Pull every line containing "beside" out of the material below.

** Opening Task input block **

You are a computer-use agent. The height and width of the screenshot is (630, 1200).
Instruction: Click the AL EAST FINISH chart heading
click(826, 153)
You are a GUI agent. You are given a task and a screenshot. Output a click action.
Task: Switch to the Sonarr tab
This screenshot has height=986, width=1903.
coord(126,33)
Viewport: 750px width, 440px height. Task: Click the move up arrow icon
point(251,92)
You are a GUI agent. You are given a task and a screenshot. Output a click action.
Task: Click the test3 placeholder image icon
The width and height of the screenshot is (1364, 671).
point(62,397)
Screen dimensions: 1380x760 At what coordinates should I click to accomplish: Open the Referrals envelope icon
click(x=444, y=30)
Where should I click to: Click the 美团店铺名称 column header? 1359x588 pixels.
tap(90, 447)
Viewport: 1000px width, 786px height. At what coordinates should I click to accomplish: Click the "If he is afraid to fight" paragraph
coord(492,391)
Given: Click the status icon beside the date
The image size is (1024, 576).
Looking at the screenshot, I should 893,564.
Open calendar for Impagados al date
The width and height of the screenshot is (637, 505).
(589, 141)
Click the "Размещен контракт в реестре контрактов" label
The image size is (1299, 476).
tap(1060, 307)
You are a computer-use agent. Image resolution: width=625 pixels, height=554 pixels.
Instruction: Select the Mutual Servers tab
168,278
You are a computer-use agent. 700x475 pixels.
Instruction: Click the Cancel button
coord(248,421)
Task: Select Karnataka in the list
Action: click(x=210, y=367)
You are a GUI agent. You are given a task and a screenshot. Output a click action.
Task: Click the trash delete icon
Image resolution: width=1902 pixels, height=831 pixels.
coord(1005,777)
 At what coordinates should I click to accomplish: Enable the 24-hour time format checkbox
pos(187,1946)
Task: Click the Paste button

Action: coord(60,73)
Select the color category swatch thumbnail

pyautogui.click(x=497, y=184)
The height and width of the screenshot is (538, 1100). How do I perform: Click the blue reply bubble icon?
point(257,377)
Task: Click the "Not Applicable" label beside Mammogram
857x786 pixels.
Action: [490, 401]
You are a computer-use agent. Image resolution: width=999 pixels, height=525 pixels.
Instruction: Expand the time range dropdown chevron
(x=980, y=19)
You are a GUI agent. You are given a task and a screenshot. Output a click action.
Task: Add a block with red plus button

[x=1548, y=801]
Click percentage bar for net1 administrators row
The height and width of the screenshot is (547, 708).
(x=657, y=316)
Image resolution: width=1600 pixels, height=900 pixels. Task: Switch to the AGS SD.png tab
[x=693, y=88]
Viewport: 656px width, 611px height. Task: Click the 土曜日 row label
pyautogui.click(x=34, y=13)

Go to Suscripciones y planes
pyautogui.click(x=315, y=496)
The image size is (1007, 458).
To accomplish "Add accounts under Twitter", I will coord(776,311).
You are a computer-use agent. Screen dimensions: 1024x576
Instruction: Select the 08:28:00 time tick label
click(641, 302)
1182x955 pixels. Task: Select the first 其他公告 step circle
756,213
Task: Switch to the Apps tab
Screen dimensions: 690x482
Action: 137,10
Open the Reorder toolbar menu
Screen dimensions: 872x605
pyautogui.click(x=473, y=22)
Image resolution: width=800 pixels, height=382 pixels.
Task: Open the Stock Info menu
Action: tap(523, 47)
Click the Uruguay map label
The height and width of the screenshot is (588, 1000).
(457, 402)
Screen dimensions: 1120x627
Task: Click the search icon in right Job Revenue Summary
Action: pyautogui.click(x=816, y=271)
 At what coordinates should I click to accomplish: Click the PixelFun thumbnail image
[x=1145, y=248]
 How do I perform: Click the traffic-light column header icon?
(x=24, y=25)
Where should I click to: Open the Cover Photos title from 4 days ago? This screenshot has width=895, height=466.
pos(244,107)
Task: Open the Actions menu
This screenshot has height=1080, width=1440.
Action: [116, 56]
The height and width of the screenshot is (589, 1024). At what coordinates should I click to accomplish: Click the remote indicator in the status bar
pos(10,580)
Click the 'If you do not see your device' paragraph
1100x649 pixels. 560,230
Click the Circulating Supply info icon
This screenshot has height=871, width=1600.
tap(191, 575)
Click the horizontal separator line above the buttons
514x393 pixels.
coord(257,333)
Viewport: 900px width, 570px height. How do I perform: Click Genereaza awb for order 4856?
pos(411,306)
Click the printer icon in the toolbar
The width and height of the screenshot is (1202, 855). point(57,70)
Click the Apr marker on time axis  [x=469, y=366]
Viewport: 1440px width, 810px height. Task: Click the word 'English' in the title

** Closing Task input block **

Written response
Given: Click the status icon beside the date
Task: Click the "Not Applicable" label beside Mammogram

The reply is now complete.